* [Assignment]:
Leave the pictures out and print, word for word, the lines below from the one with "Image resolution: width=1024" through the final line.

* [Source records]:
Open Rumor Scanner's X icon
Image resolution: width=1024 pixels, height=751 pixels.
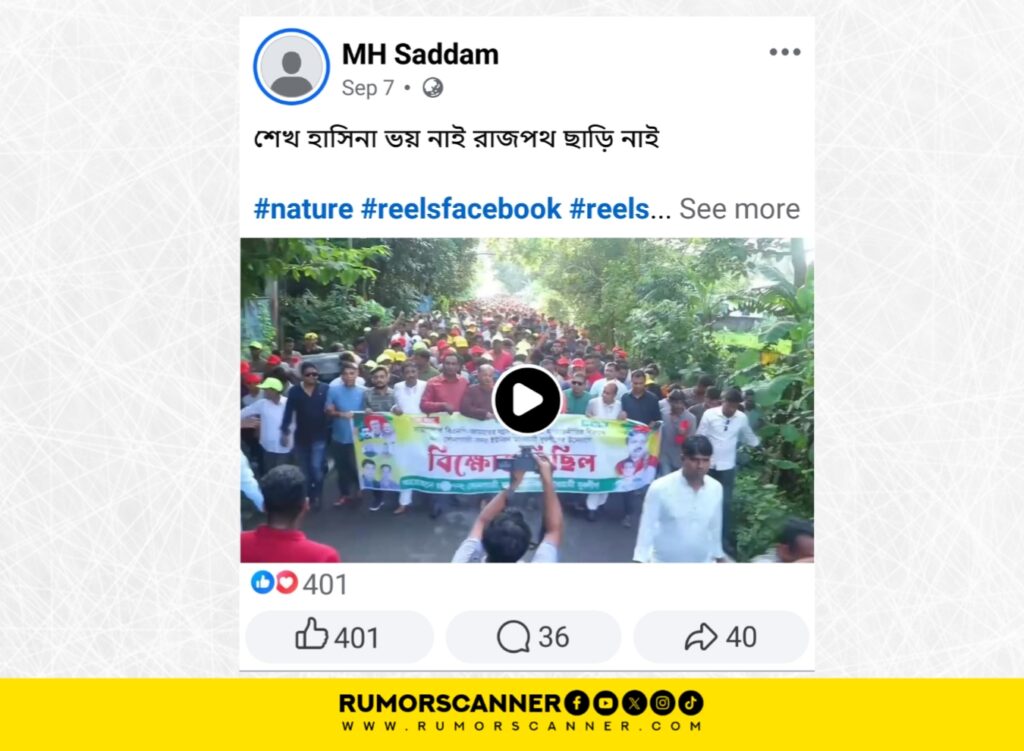634,703
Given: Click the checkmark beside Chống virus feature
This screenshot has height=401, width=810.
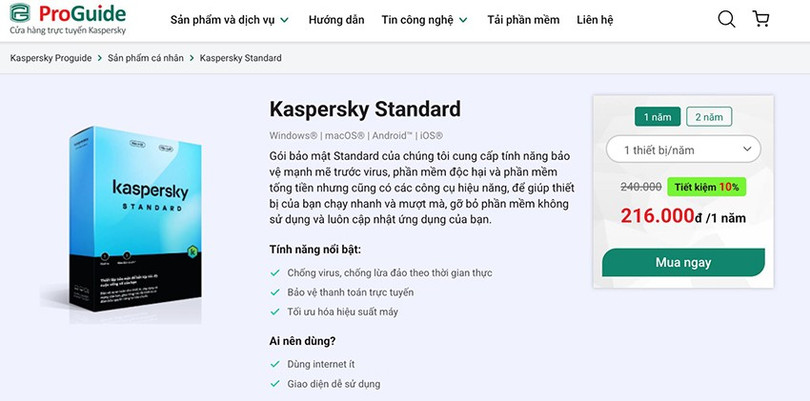Looking at the screenshot, I should pyautogui.click(x=275, y=273).
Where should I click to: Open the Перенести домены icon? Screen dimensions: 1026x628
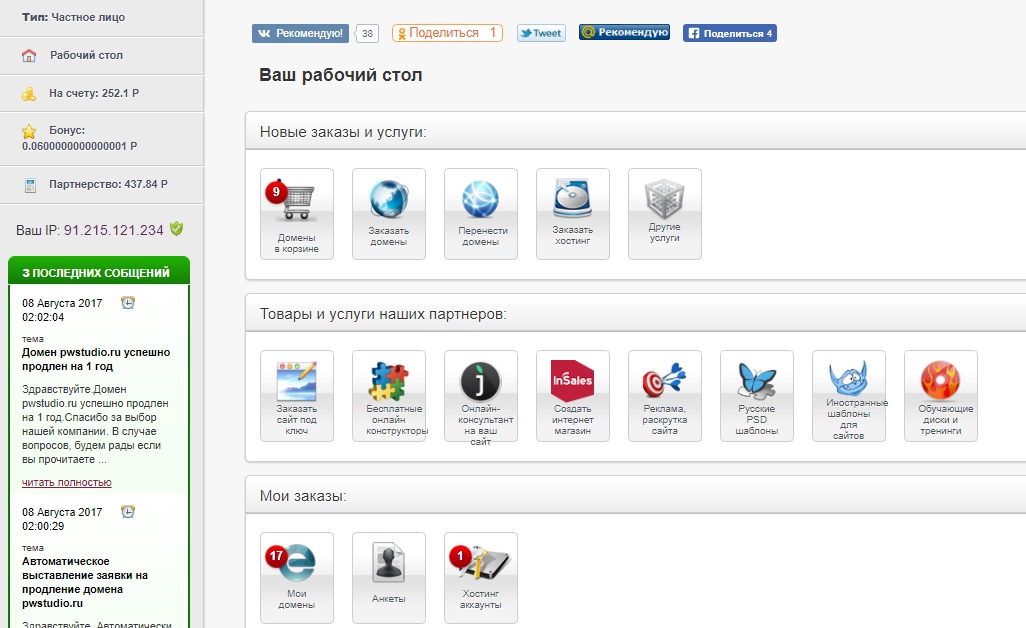click(x=480, y=213)
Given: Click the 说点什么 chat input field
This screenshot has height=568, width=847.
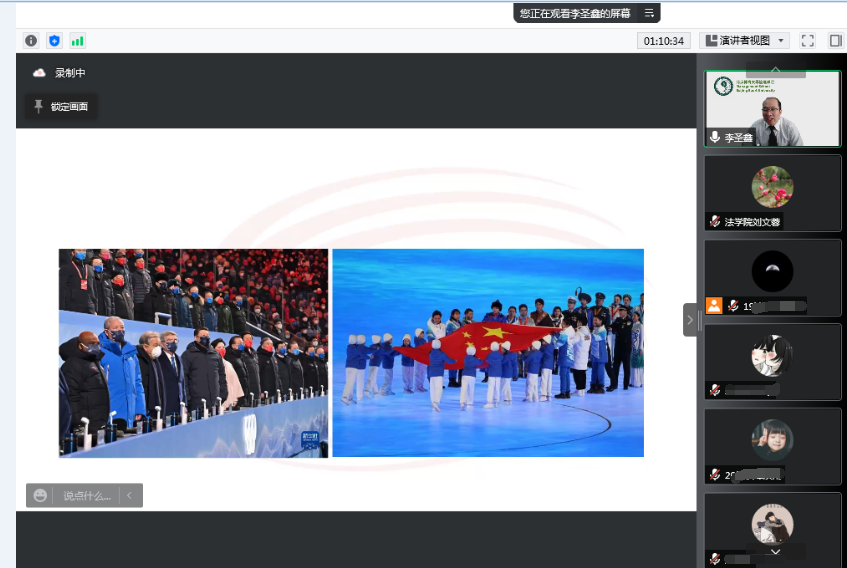Looking at the screenshot, I should (x=86, y=495).
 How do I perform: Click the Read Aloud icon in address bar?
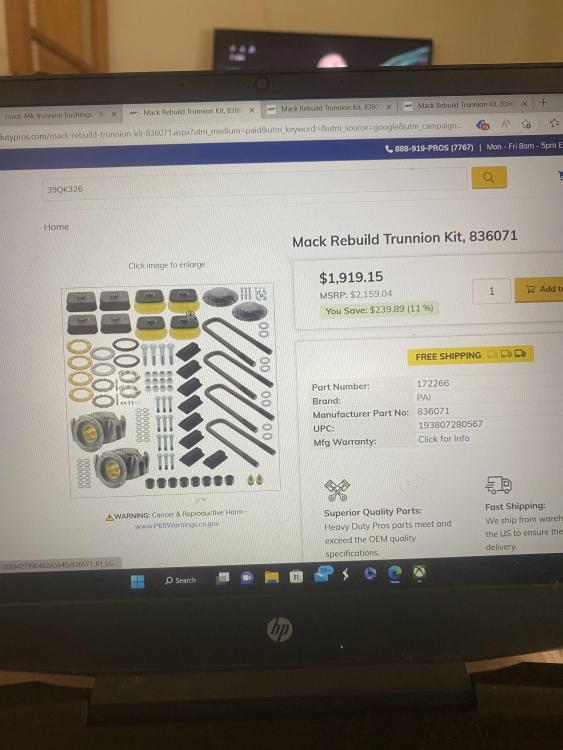506,124
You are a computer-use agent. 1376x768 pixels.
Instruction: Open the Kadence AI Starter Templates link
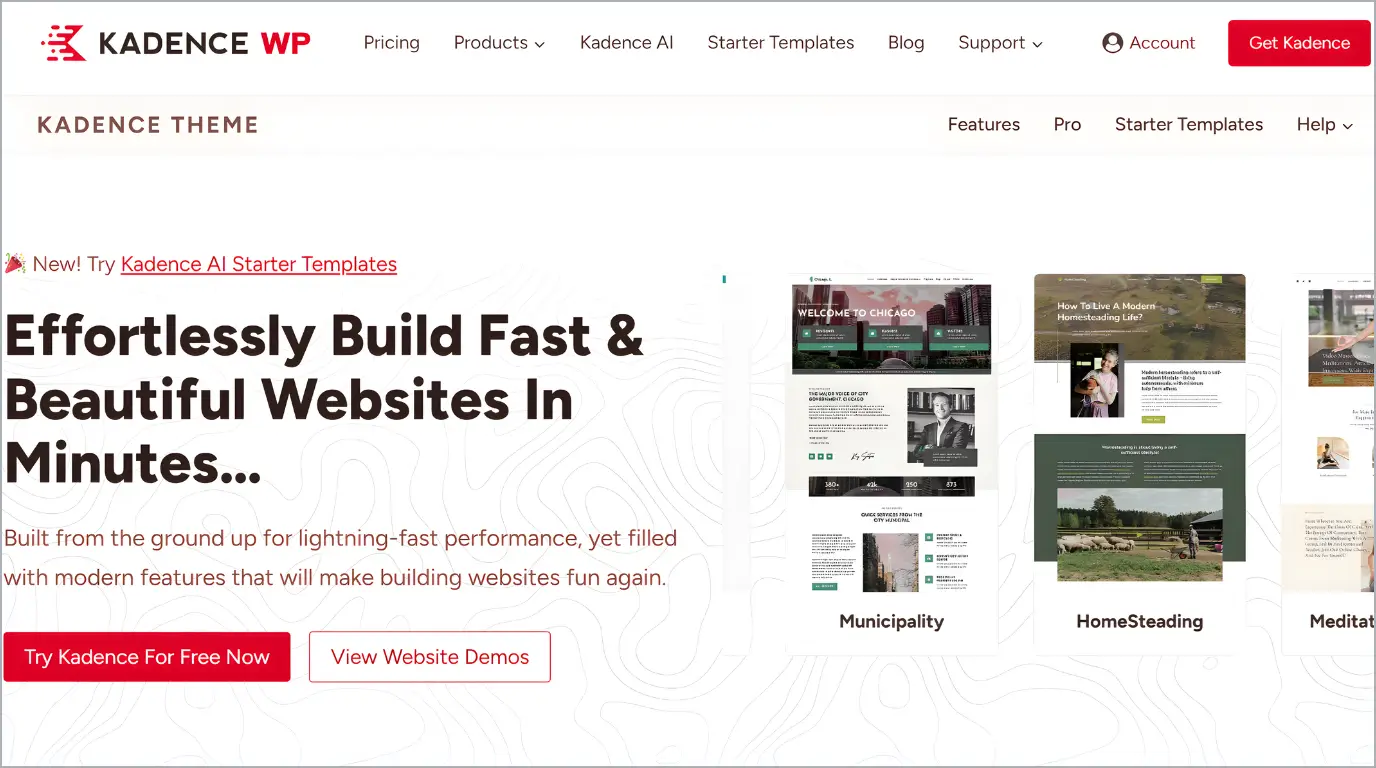pyautogui.click(x=258, y=264)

* [Completed task]:
Image resolution: width=1024 pixels, height=751 pixels.
634,703
Given: Click the checkmark beside Chống virus feature
This screenshot has height=401, width=810.
Looking at the screenshot, I should pyautogui.click(x=275, y=273).
Where should I click to: Open the Перенести домены icon? Screen dimensions: 1026x628
click(x=480, y=213)
Given: Click the 说点什么 chat input field
This screenshot has height=568, width=847.
Looking at the screenshot, I should (x=86, y=495).
 How do I perform: Click the Read Aloud icon in address bar?
506,124
You are a computer-use agent. 1376x768 pixels.
Instruction: Open the Kadence AI Starter Templates link
pyautogui.click(x=258, y=264)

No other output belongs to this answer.